Task item = Give the number of lines in the records below that include "results", and nothing more.

[Data excerpts]

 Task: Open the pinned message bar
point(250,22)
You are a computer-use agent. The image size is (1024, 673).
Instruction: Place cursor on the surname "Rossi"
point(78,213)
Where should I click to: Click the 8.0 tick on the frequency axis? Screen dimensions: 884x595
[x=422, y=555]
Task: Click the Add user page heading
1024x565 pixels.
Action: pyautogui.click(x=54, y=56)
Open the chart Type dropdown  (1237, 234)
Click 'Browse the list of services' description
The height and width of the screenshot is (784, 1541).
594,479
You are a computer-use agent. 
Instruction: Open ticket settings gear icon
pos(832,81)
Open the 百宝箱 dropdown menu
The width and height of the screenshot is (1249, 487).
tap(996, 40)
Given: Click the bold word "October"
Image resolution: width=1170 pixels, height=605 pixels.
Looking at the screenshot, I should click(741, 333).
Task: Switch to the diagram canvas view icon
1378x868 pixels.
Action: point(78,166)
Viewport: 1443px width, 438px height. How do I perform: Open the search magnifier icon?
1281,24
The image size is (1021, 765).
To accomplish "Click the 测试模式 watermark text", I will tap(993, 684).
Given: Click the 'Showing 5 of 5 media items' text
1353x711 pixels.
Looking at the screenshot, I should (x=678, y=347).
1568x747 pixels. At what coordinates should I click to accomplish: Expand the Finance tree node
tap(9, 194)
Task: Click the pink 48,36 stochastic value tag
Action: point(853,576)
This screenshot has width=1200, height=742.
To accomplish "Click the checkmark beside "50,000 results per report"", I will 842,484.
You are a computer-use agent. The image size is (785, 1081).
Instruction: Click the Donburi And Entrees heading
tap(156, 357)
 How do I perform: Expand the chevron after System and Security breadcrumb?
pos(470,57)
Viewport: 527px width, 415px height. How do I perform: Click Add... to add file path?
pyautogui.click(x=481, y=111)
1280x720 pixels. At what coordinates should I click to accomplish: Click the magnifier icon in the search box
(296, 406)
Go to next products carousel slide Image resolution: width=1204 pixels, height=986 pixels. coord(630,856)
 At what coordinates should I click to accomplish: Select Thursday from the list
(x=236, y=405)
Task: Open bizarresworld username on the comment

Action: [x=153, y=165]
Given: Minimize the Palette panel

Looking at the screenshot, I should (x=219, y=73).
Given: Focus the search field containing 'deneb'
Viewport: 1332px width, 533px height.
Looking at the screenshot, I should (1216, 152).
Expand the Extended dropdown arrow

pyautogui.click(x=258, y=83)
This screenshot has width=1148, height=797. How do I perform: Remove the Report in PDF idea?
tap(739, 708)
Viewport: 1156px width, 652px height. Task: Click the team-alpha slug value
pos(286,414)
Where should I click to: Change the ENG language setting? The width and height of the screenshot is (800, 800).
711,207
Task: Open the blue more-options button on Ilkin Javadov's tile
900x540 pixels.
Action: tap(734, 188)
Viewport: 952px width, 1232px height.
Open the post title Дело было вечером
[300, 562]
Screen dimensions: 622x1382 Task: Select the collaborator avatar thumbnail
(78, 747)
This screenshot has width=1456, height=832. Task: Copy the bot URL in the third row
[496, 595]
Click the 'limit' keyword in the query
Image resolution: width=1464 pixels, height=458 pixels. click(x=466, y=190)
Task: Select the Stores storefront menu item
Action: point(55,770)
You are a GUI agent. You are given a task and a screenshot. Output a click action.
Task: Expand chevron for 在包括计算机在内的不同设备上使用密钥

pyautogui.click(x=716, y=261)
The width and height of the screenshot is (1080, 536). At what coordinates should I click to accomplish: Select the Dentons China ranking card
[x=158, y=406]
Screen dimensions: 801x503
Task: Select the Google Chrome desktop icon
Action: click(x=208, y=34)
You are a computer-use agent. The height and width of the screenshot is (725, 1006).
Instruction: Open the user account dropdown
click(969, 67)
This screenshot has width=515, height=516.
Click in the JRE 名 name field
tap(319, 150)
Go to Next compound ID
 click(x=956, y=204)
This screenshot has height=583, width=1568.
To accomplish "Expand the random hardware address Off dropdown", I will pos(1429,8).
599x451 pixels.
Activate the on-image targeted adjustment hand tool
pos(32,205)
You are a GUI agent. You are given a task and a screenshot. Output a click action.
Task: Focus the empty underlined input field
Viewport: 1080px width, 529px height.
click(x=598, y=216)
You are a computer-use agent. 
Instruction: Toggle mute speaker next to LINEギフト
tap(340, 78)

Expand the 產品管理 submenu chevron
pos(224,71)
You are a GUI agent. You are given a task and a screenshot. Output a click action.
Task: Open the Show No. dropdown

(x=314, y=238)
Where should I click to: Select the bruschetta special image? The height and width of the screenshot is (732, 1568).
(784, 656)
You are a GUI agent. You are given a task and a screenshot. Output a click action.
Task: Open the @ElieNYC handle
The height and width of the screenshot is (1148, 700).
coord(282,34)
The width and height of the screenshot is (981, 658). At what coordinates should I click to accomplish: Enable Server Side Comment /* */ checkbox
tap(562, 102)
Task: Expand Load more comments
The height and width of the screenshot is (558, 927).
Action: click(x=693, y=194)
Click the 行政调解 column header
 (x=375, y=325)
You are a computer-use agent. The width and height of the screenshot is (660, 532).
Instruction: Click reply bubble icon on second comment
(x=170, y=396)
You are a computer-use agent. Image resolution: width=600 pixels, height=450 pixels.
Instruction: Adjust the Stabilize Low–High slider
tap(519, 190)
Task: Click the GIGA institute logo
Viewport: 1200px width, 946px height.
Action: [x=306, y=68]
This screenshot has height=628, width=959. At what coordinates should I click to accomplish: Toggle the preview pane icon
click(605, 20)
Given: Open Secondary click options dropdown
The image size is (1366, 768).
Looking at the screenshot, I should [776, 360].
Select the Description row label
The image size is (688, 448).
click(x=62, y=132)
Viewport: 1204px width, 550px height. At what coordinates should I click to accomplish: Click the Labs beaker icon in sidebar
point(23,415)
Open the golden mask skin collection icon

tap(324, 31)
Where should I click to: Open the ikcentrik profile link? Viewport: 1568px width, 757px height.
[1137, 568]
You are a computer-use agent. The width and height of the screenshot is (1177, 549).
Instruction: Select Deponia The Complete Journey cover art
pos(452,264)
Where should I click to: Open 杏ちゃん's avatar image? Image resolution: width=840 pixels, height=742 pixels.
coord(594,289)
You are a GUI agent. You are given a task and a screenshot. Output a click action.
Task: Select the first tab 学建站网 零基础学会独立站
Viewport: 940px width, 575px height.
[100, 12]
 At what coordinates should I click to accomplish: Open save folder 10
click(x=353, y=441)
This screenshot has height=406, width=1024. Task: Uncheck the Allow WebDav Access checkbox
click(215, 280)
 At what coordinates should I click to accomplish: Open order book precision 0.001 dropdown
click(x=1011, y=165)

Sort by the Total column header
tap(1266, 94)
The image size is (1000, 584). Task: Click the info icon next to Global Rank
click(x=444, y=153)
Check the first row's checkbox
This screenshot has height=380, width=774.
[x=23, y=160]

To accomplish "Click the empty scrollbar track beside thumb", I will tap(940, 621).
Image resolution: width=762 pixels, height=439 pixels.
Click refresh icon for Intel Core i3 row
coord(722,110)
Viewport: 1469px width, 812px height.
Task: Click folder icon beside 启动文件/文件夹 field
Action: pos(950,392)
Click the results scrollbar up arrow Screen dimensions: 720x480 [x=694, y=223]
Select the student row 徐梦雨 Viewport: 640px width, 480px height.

Solved problem = 2